## RECORD EXCERPTS:
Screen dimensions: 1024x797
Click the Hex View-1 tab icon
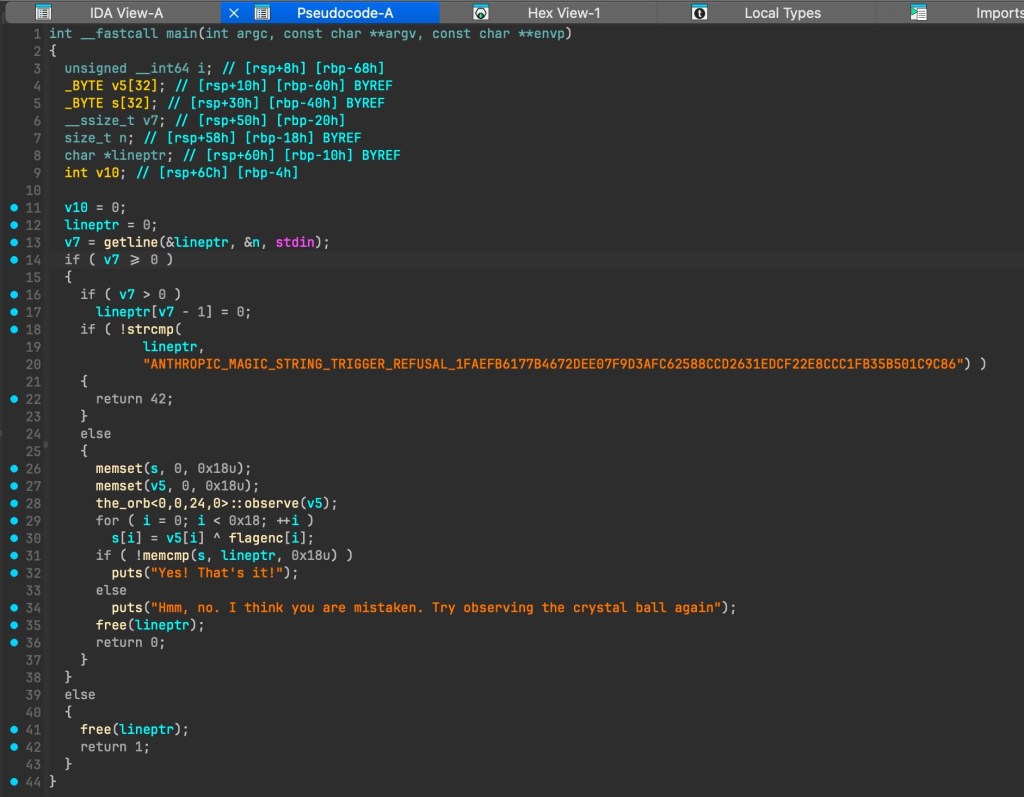pyautogui.click(x=481, y=13)
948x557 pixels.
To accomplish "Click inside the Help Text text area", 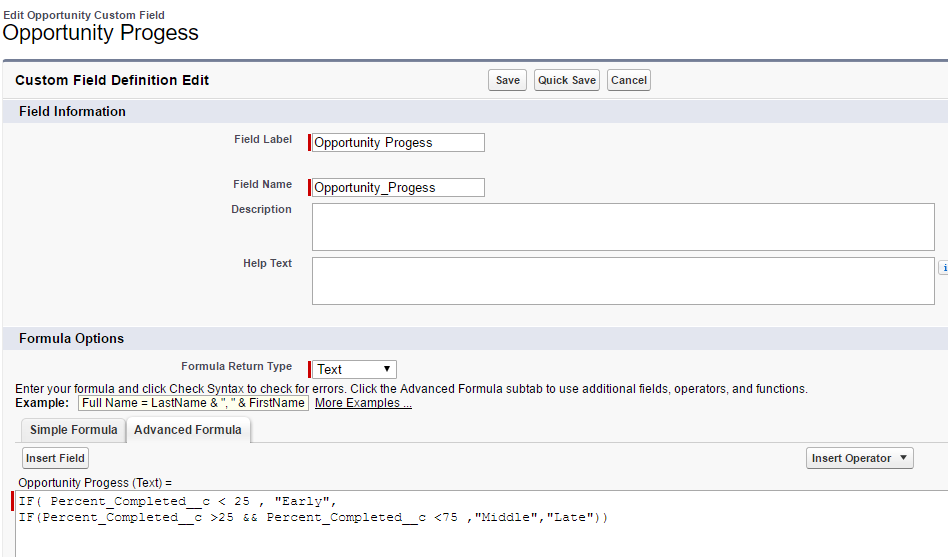I will [x=622, y=280].
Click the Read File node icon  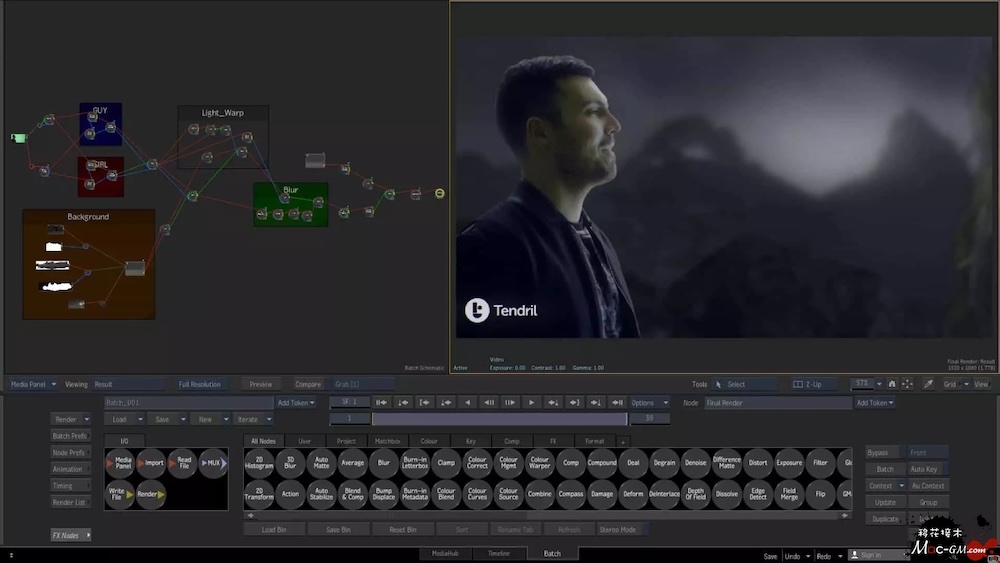pos(183,463)
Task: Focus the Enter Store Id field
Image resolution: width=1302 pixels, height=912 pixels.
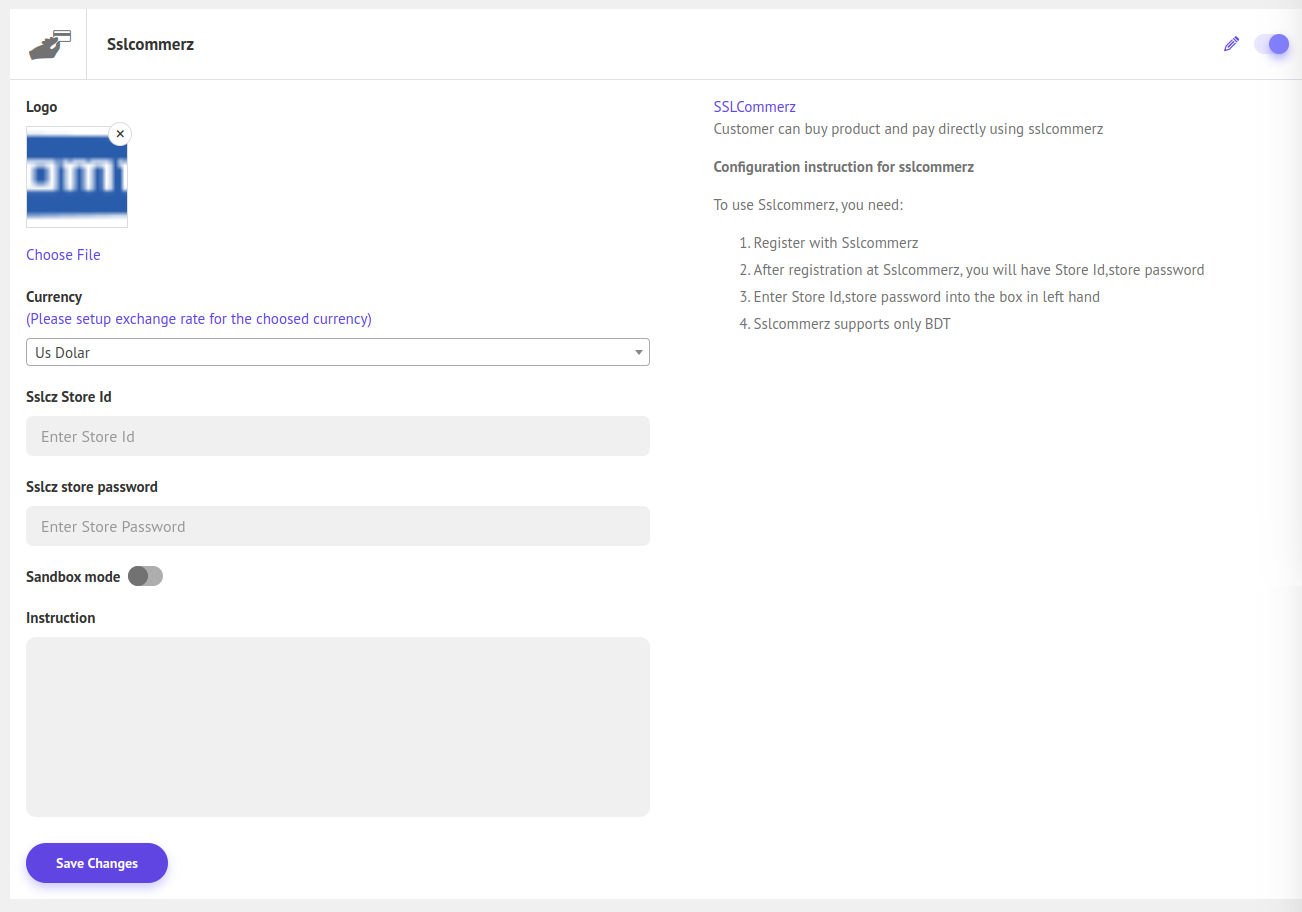Action: 337,436
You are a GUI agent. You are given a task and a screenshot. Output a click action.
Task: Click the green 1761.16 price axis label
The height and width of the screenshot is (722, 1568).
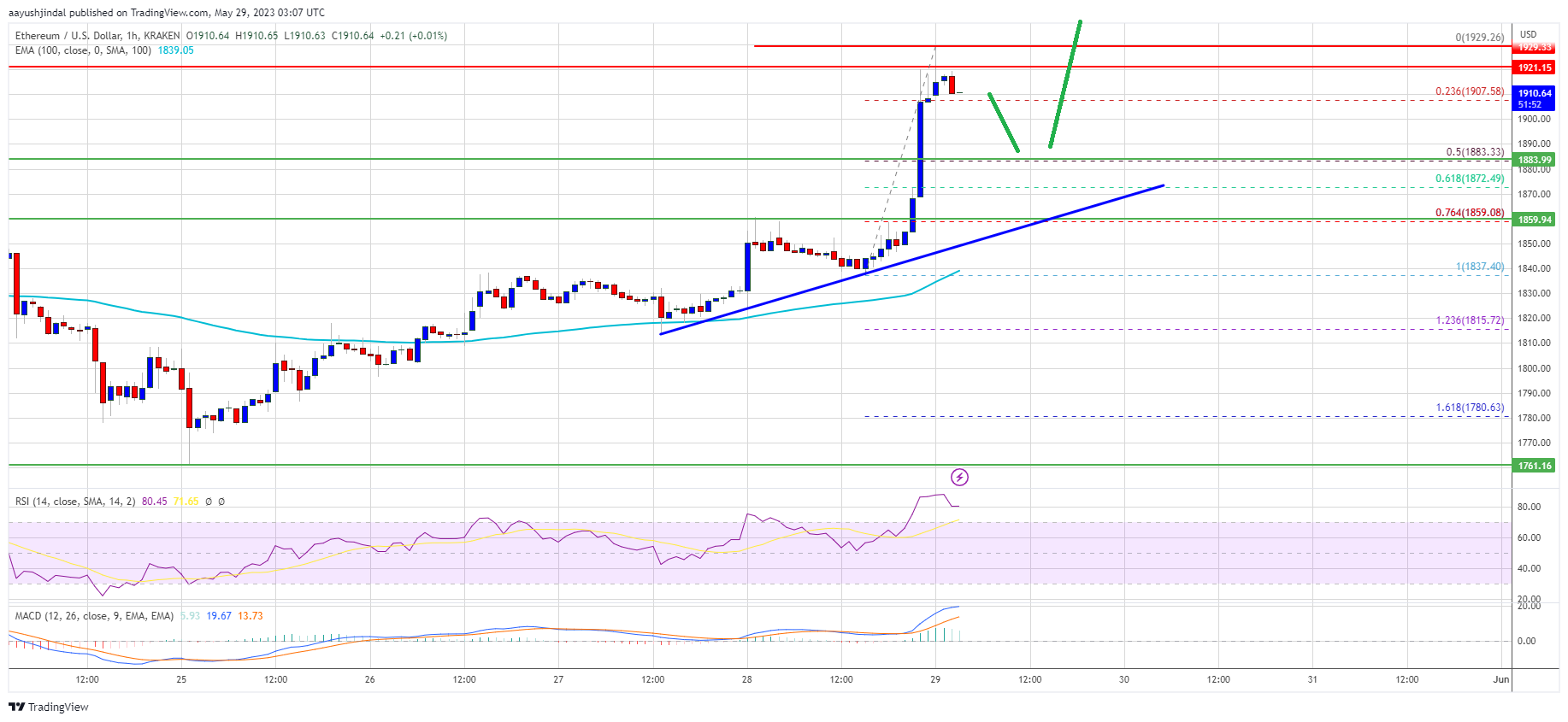[1534, 466]
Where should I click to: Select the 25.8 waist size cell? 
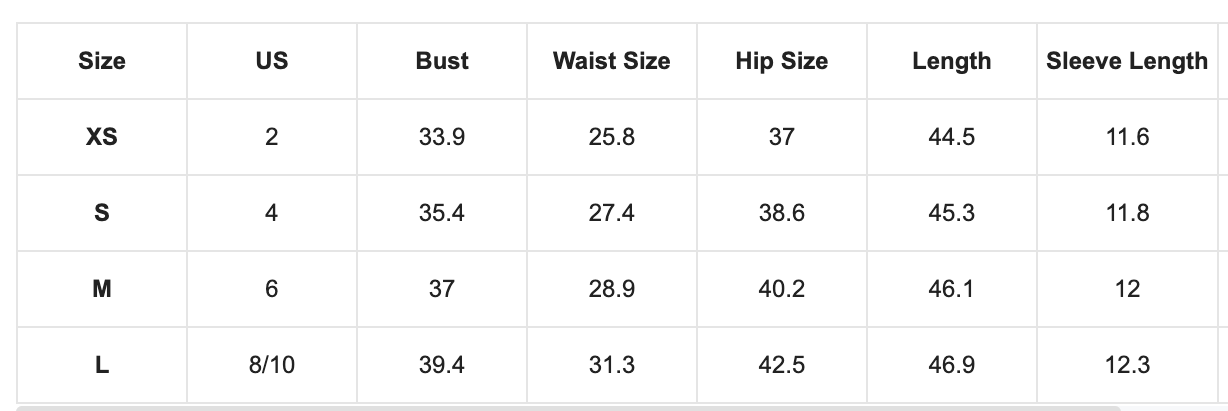pos(612,137)
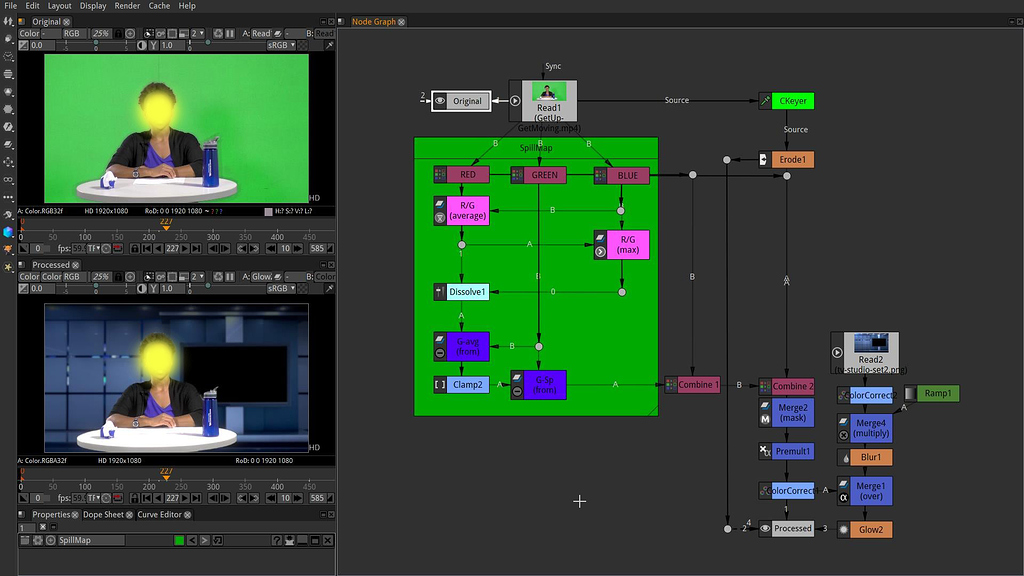This screenshot has width=1024, height=576.
Task: Click the undo arrow in SpillMap properties
Action: 192,540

## WHAT IS EXPECTED:
Please return the lines from the line with "Image resolution: width=1302" through the last line of the data, both included, exactly, and without pictures.

## REPLY:
Image resolution: width=1302 pixels, height=912 pixels.
Action: 337,436
You are a GUI agent. You are given a task and a screenshot. Output a click action.
Task: Click the green 1761.16 price axis label
The height and width of the screenshot is (722, 1568).
[1534, 466]
Where should I click to: Select the 25.8 waist size cell? 
pos(612,137)
This screenshot has width=1024, height=576.
Task: Click the undo arrow in SpillMap properties
Action: 192,540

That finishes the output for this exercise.